If employers in states with impairment requirements “are unwilling to roll the dice on a federal pre-emption argument,” they have to balance the safety and liability risks of retaining a medical-marijuana-using worker against the liability risks of firing him or her, Deitchler said. “Some employers fear the adverse public perception of not accommodating” a medical marijuana user, he said.
He’s prepared employee acknowledgment forms as an added measure for some employers in such states. The forms require medical marijuana users to affirm that they won’t come to work impaired and to authenticate the lawfulness of their drug use, Deitchler said.
But an employee acknowledgment form might not be much insulation from potential catastrophic safety liability, Deitchler said. Many employers, he said, still take the position that marijuana use is considered illegal federally and reserve the right to take adverse employment action against medical-marijuana-using workers.
In Arizona and the other states with similar laws, “that’s a pretty gutsy approach,” Deitchler said.
It would be a significant development if the judge in Terry’s case lets his federal claim go forward beyond the pleading stage, Fogelman said. That would mean his ADA claim has cleared the first procedural hurdle and he can seek information and evidence from UPS that might help him prove a violation of federal law, Fogelman said.
“That’s what happened in our case,” he said, referring to his client’s July victory under Massachusetts law. “We haven’t won” the case yet. “We just got past the motion-to-dismiss stage,” Fogelman said.
Doing so “was significant nevertheless,” and it garnered considerable media attention, Fogelman said.

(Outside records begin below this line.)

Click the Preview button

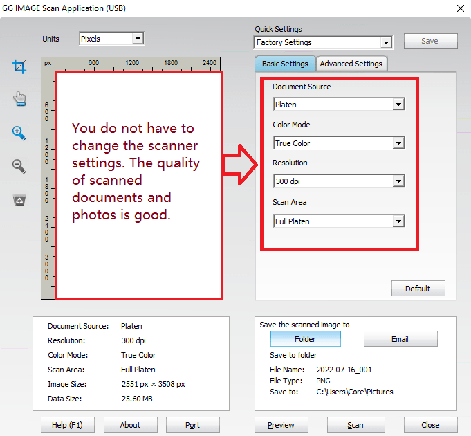pos(281,425)

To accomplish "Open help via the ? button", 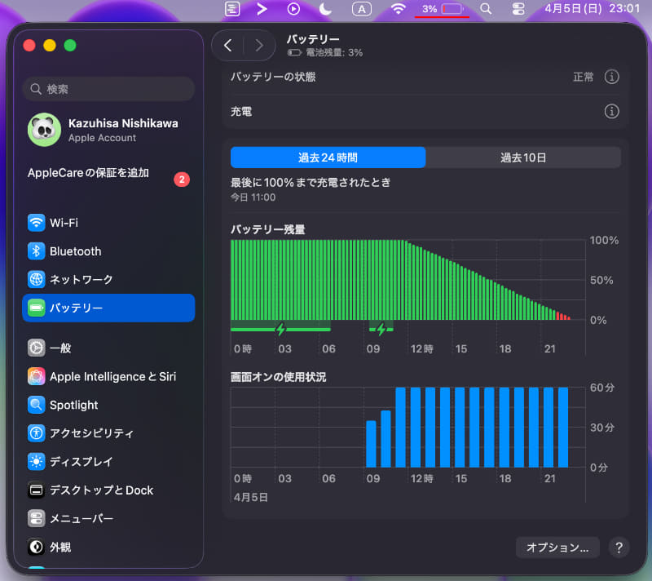I will tap(619, 548).
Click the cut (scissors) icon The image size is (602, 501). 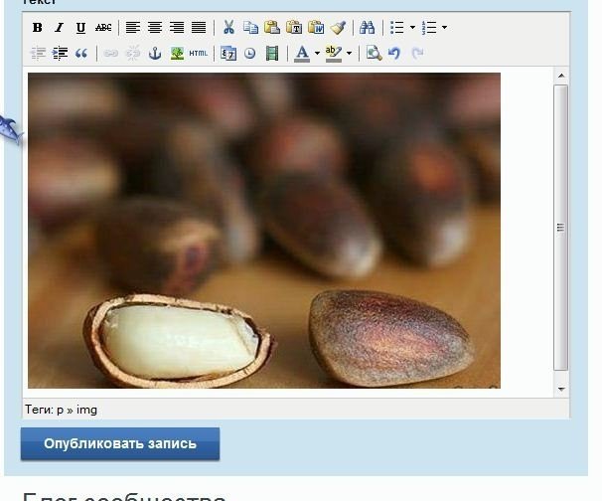click(228, 28)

It also likely has been or will be influential on other courts interpreting similar state medical marijuana laws and their impact on worker rights.
If Terry were to get past a motion to dismiss brought by UPS, that could influence other courts, too, Fogelman said. Once one court rules a particular way, it makes it easier for other courts inside and outside the jurisdiction to follow suit, he said.
“There’s still a stigma regarding marijuana use, even medical use,” he said. It’s diminishing, as it should be, but every positive ruling in favor of a medical-marijuana-using worker “helps move the needle,” he said.
“Drip by drip with these cases” and legislative developments, “the needle moves a little further,” Fogelman said.